La divisa femminile di una Fondazione di sommelier non prevede il pantalone. La cosa non è piaciuta a una corsista. E l’ha rivelato ai giornali, che hanno trattato la vicenda come uno scoop sensazionale. A che punto siamo arrivati?

 

di Tommaso Farina

 

La nostra è l’epoca del superfluo. Siamo così pieni di beni di consumo che possiamo considerarci satolli, e dunque quasi costretti a occuparci non più del necessario, ma dell’inessenziale, del voluttuario. Non si può spiegare altrimenti l’ennesima polemica a basso costo, letteralmente una tempesta nel proverbiale bicchiere d’acqua, che ha animato le cronache minori del sempre spassoso mondo enogastronomico.

 

E che è successo? Che una fotografa americana trapiantata in Italia, Nicole Hesslink, si è iscritta a un corso per sommelier nelle Marche. A un certo punto, le hanno spiegato che la divisa ufficiale dell’organizzazione (anzi, Fondazione) i cui corsi ha deciso di frequentare, per le donne prevede la gonna. Ecco, ora che lo si sa, tutto a posto no? Invece no: alla Hesslink non è andato bene. L’incredibile fattaccio è occorso due settimane fa. La neocorsista ha deciso di scrivere alla Fondazione un’email: “Why is it that we must wear a skirt?”. Ma non si è limitata a questo. A suo giudizio, la questione non aveva comunque la visibilità che meritava un problema tanto scottante e improcrastinabile, roba da far impallidire gli screzi tra Putin e Biden. Così, ecco la pensata: faccio un’istantanea della mia email, e la metto su Instagram. Instagram è un posto bellissimo e poetico. Un posto, soprattutto, dove rivendicazioni di questo genere hanno un ottimo terreno di coltura. Ed è vero che quasi tutti i neo-comandamenti della nuova ideologia cosiddetta ‘woke’ si sono sviluppati in gran parte sui social network, a suon di tweet e di hashtag. Così, naturale che l’intemerata della Hesslink si trovasse nel suo naturale elemento. E non solo: assieme alla sua email, tutto sommato quasi pacata, la fotografa ha riportato anche le normalissime e chiare risposte della Fondazione ai suoi dubbi. E che cosa doveva rispondere, la Fondazione? Ha risposto, con molto garbo, che l’uniforme è stata scelta così per ragioni estetiche. Chiunque, a tal punto, si sarebbe stretto nelle spalle e avrebbe detto “E’ così, proverò a conviverci, al massimo cambio corso”. Ma non è il caso della fotografa: per lei una cosa tanto innocua si è rivelata addirittura scandalosa. Motivo? A lei piacciono di più i pantaloni.
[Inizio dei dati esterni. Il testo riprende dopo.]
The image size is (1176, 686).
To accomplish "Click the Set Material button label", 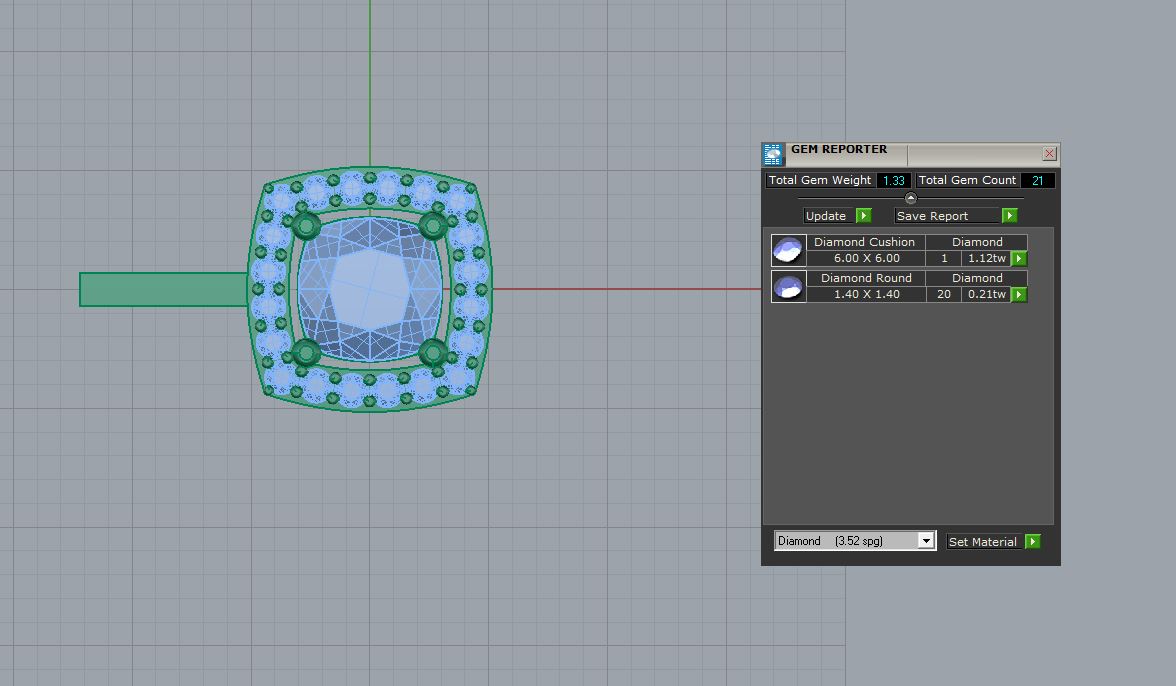I will 982,542.
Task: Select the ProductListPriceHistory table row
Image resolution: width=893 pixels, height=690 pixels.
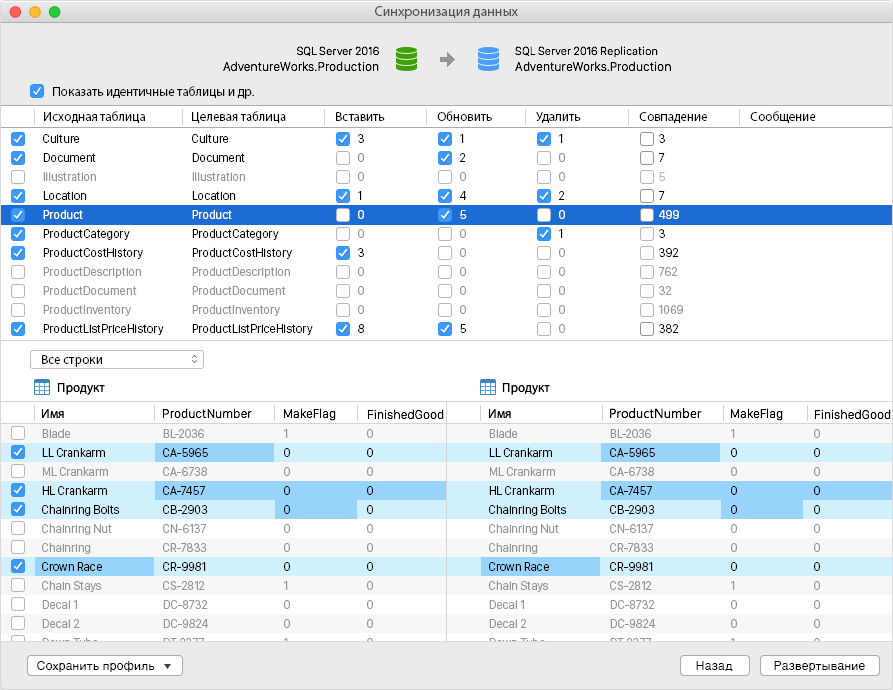Action: tap(446, 329)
In tempi appena poco più civili e meno impazziti dei nostri, si sarebbe levato un corale “E chi se ne frega?”. Oggi la faccenda è invece arrivata addirittura al maggiore quotidiano italiano, il Corriere della Sera, che ha anche dedicato qualche pagina con fotografie non solo alla polemica in sé, ma anche alla polemista. Si potrebbe sorridere e pensare subitaneamente al vecchio adagio di Henry Ford che si ripeteva all’epoca dei nostri genitori: la pubblicità è l’anima del commercio…

 

Come che sia, sono notevolissimi i commenti apparsi non solo nella blogosfera, ma proprio nel post originale di Instagram. Il più divertente e lunare è quello dell’autrice culinaria Elizabeth Minchilli che, restando seria, tira in ballo un’imprecisata cupola di ‘old white men’ che prendono, a suo dire, tutte le decisioni. Pare di risentire gli slogan, attualmente di moda, sulla mitica ‘dittatura del patriarcato’. Il punto è: anni fa, patriarcato oppure no, tutta questa faccenda si sarebbe meritata un trafiletto? Francamente, credo di no. Anni fa si badava alle cose veramente importanti, e ciò valeva anche per i giornali. Se simili situazioni hanno immeritata visibilità, la colpa è anche un po’ la nostra. Di noi giornalisti. Proviamo a lasciar perdere il superfluo.